Indeed, as is common in the tradition of leaders of socialist states, a speech also engages in criticism and self-criticism. Of course, there are problems that need to be addressed, such as distorted images among some of Chinese history and culture, public consensus of key political and legal issues, the challenges as Hong Kong loses its economic edge, the pressure on housing and opportunities for young people, and so on.

Let me emphasise these points:

First, in line with the nationalities policy from the 1990s, China’s sovereignty is not negotiable:

“One Country” is like the roots of a tree. For a tree to grow tall and luxuriant, its roots must run deep and strong. The concept of “One Country, Two Systems” was advanced, first and foremost, to realize and uphold national unity. That is why in the negotiations with the United Kingdom, we made it categorically clear that sovereignty is not for negotiation. Now that Hong Kong has returned to China, it is all the more important for us to firmly uphold China’s sovereignty, security and development interests.

Dialectically, this enables the diversity of the ‘two systems’, as embodied in the Constitution:

We must both adhere to the “One Country” principle and respect the differences of the “Two Systems”, both uphold the power of the Central Government and ensure a high degree of autonomy in the HKSAR, both give play to the role of the mainland as a staunch supporter of Hong Kong and enhance Hong Kong’s own competitiveness.

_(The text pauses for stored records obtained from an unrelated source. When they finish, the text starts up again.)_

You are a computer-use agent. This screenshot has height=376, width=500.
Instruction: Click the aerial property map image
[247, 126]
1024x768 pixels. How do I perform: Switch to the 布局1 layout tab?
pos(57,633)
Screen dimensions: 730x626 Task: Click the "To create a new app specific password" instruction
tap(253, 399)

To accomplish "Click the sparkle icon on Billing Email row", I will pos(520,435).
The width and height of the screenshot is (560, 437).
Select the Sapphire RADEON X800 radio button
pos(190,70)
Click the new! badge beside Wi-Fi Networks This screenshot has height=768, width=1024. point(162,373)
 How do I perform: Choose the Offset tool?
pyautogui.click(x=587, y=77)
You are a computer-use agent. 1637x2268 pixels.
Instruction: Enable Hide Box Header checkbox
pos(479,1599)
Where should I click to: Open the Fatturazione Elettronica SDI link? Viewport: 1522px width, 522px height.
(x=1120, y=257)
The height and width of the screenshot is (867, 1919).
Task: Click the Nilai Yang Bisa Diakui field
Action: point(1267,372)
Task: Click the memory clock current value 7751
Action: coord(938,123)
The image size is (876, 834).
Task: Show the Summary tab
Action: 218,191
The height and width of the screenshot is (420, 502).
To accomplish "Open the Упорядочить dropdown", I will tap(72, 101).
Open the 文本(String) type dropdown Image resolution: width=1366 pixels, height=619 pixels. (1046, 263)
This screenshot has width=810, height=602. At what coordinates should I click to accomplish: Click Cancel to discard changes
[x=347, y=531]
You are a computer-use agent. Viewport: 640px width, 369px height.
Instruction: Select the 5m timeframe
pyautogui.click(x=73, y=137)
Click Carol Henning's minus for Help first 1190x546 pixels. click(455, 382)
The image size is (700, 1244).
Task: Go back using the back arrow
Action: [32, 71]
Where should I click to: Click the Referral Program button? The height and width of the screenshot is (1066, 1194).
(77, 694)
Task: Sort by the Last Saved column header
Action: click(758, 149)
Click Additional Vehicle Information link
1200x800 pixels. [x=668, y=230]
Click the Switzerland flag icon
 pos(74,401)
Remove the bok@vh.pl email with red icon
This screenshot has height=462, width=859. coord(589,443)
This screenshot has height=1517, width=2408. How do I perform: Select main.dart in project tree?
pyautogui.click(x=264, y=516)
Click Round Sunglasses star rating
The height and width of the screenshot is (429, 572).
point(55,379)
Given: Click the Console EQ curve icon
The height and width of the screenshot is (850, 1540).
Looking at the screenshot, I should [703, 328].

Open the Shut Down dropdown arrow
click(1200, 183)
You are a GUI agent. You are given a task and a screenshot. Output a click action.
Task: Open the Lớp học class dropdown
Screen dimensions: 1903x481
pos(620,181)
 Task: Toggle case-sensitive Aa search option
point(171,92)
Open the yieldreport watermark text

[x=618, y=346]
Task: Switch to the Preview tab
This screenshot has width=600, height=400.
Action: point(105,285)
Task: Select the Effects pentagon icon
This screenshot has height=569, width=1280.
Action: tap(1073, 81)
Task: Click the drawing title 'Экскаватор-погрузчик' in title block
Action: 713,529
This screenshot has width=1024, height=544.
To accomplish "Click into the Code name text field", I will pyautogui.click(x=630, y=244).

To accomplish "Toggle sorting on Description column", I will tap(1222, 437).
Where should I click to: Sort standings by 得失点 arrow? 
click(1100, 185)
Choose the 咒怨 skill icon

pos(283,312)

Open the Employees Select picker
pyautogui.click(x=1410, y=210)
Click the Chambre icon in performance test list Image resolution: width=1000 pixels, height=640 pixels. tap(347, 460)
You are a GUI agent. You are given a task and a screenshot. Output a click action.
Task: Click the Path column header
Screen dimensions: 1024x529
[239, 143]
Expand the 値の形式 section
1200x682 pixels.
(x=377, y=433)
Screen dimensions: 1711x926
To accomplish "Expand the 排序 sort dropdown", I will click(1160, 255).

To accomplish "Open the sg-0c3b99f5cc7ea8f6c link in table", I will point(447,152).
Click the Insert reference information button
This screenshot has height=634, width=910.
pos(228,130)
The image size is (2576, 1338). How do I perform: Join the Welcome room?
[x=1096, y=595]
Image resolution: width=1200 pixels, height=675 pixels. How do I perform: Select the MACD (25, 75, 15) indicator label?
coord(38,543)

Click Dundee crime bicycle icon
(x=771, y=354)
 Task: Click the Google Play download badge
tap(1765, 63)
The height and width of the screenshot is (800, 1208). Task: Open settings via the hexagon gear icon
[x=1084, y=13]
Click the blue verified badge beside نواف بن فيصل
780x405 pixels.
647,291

Another aspect of Chinese (and indeed socialist) culture is the simultaneous desire for peace and harmony, as well as the constant process of criticism. At times, this relationship can suffer by focusing on one or the other side too much:

So it comes as no surprise that there are different views and even major differences on some specific issues. However, making everything political or deliberately creating differences and provoking confrontation will not resolve the problems. On the contrary, it can only severely hinder Hong Kong’s economic and social development.

In other words:

Any attempt to endanger China’s sovereignty and security, challenge the power of the Central Government and the authority of the Basic Law of the HKSAR or use Hong Kong to carry out infiltration and sabotage activities against the mainland is an act that crosses the red line, and is absolutely impermissible.

As Mao would put it, contradictions are to be expected, but antagonistic contradictions are not acceptable. Or as Xi puts it, invoking a traditional concept: ‘Harmony brings good fortune, while discord leads to misfortune’.

Xi wraps up his speech by invoking key features of CPC policy:

China is now in a decisive phase to finish building a moderately prosperous society in all respects. People of all ethnic groups across the country are engaged in a joint endeavor to realize the Two Centenary Goals and fulfill the Chinese Dream of national renewal. Ensuring the continued success of the practice of “One Country, Two Systems” in Hong Kong is part and parcel of the Chinese Dream.

All the key ideas are here (which I have written about extensively elsewhere). The ‘moderately prosperous society’ (xiaokang shehui) isa key element of Chinese socialism, drawing on a Confucian term, xiaokang. This is expressed in Xi’s signature ‘Chinese Dream’, which has the concrete elements of the two centenary goals. The first is the centenary of the CPC in 2021 and the second is the centenary of the People’s Republic in 2049. During this period the moderately prosperous society through ‘socialist modernisation’. How? Through lifting the remaining people, mostly in western China, out of poverty (700 million have so far been lifted out of poverty since 1978), through gradually bringing about a socialist welfare state (an original invention of socialism), through the Belt and Road Initiative, the Shanghai Cooperation Organisation, the Asia Infrastructure Development Bank, and – with specific reference to Hong Kong – the Guangdong-Hong Kong-Macao Greater Bay Area.

So what is Hong Kong to do in light of this? Xi quotes a local saying:

After leaving Suzhou, a traveler will find it hard to get a ride on a boat, meaning an opportunity missed is an opportunity lost.